Microsoft’s COCO dataset [6] has become an industry standard for training object detection and localisation algorithms, and has been used as the data set to benchmark the aforementioned algorithms.
Object detection is a field highly dominated by CNN-based models. Therefore, we tested variants of two state-of-the-art algorithms:
- •
- •
One of the main areas of focus was to measure the trade-offs required to gain real-time inference capabilities with minimal sacrifice to accuracy. Since, our goal is to perform real-time inference by utilizing the input from NAO robot’s camera (low compute robot), the performance of the model both in terms of latency as well as accuracy was measured. Based on the performance comparisons, we chose YOLO and modified it to work better with low-res images (480p stream from NAO robot’s camera). The resultant model has been described here. A complete pipeline was developed which takes input from NAO’s camera, feeds it to the detection algorithm, takes the output of the algorithm and then decides on the actions to be taken by NAO based on the predicted labels. The pipeline does all this in real-time.
The rest of the paper is organized as follows. In section II, the state-of-the-art and previous related work has been discussed. In section III, the problem has been formalized and elaborated upon and the architecture proposed has been discussed in section IV. Section V describes the results and compares the performance among the different algorithms. The future work has been discussed and proposed in the last section.
II Related Work
In our previous work [14], we tackled the problem of determining the ideal grasp location for an object in the field of view of a robot, based on the intention for grasping that object. From that project, we realized the challenge of accurately detecting object boundaries for a robot when the object is present in a real-world environment with many other distracting objects in the field of view of a robot. The problem considered in this paper is related to the bounding box problem in the field of object detection, whereby a rectangular region is drawn around the target object to mark its closest wrapped boundaries inside the frame of the image. A predictive label is associated with the recognition of the object and is mentioned for each of such bounding boxes along with a confidence metric for said predictions. The prior state-of-the-art algorithms that deal with this problem have been broadly classified as follows:
II-A Region-Based Convolutional Neural Networks: two-stage approaches
Region-Based CNNs are an extension of the work done in [15] to generalize object classification to object detection. R-CNN uses a region proposal method called selective search to propose sections of the image which are then run through a conventional CNN to see whether the object actually is contained within the region. The accuracy of the box is improved by a linear regression to generate increasingly tighter bounding boxes. Improvements of R-CNNs that have been developed till now are Fast R-CNN, Faster R-CNN and Mask R-CNN.

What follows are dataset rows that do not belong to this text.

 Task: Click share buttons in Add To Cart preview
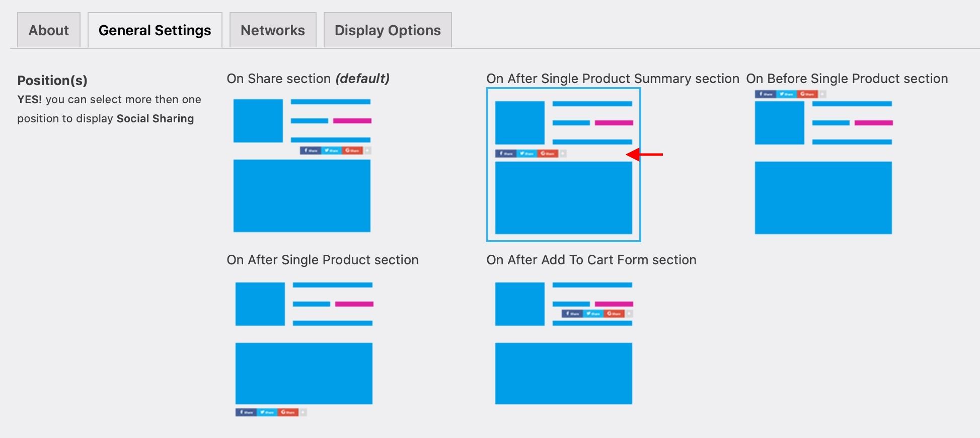(x=597, y=314)
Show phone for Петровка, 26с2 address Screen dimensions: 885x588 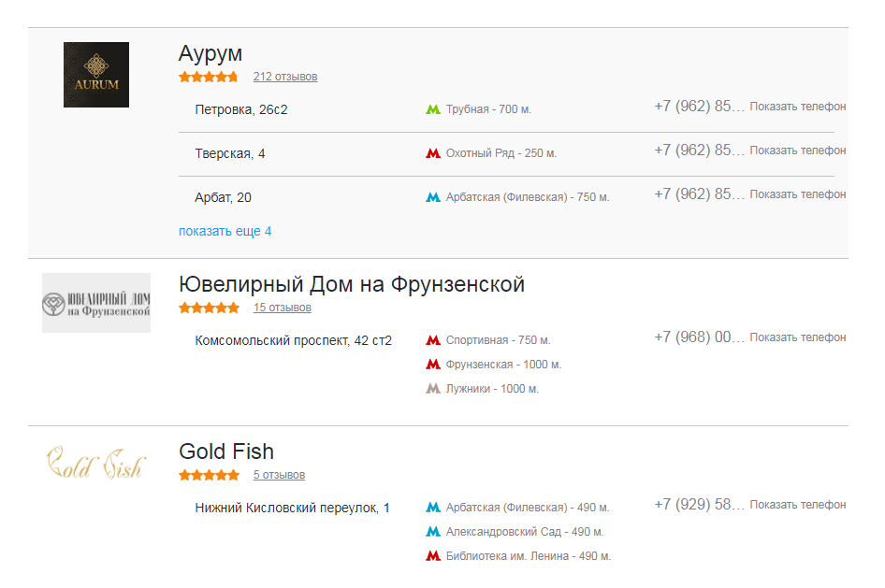click(x=797, y=107)
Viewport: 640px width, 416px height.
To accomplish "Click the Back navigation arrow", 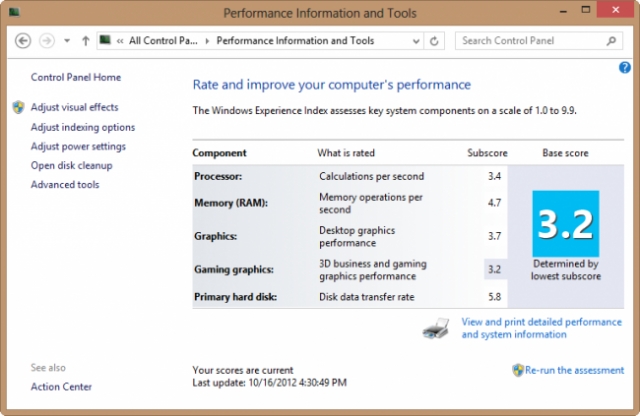I will coord(22,41).
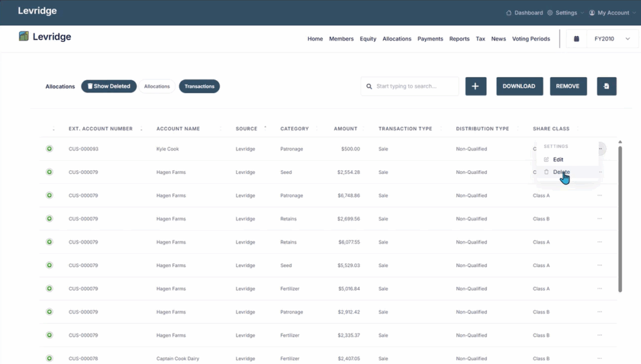Image resolution: width=641 pixels, height=364 pixels.
Task: Toggle the Show Deleted filter
Action: coord(108,86)
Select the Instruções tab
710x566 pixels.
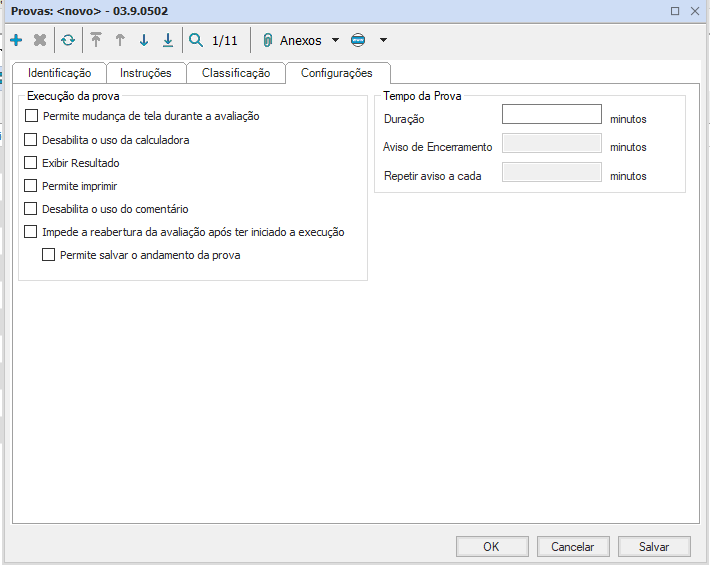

Fast R-CNN is aimed at reducing the computation required by running the forward pass on the image only once per image instead of once per proposal and then reusing the computation for each proposed region. Faster R-CNN takes it further by getting rid of the selective search process and instead utilises the results of the forward pass of the CNN. Mask R-CNN builds on Faster R-CNN by creating a binary mask of 0 and 1s which corresponding to the prediction of whether an object is present within the mask or not. Thus Mask R-CNN is able to segmentation at a pixel level.
Region-based Fully Convolutional Network (R-FCN) is a faster solution that attempts to solve the dilemma between translation-invariance in image classification and translation-variance in object detection by using position-sensitive score maps. Unlike the R-CNN variants, R-FCN removes the fully connected layers after the position-sensitive Region of Interest (ROI) pooling from the Region Proposal Network (RPN), followed by class-agnostic bounding box regression.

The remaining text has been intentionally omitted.